Task instructions: The exercise calls for exact output of the lines between the one that contains "Click the Load File button" and the end of the data, with both ends kept and pictures left out.

Input material:
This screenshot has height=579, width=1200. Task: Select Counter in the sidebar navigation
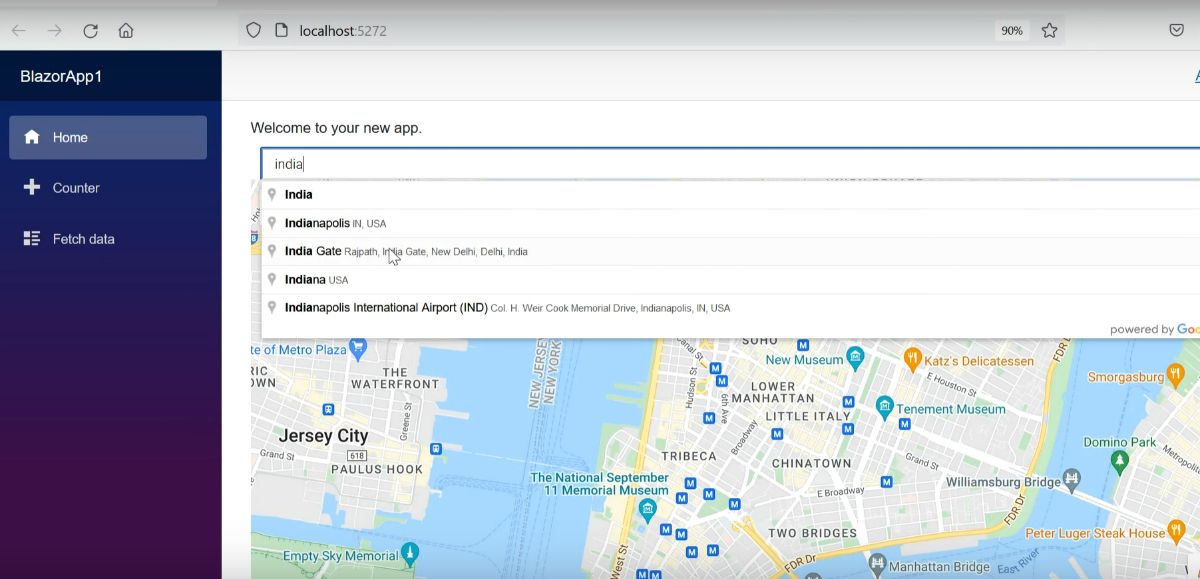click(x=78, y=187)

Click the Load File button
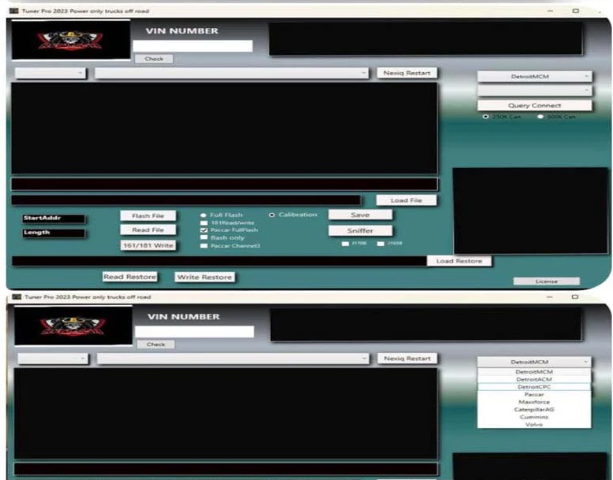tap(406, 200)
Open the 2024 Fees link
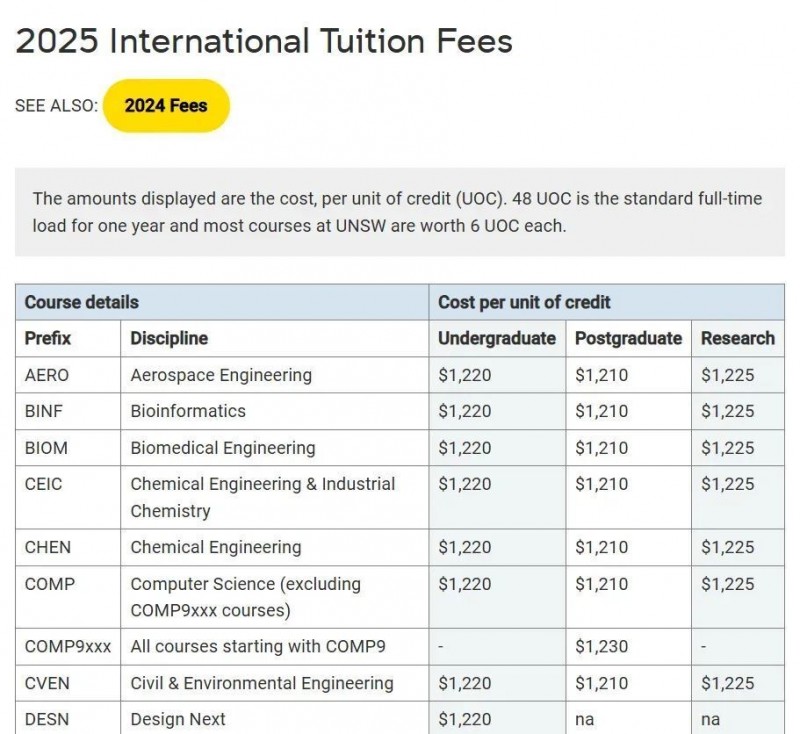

Written reply:
Click the Load File button
tap(406, 200)
Open the 2024 Fees link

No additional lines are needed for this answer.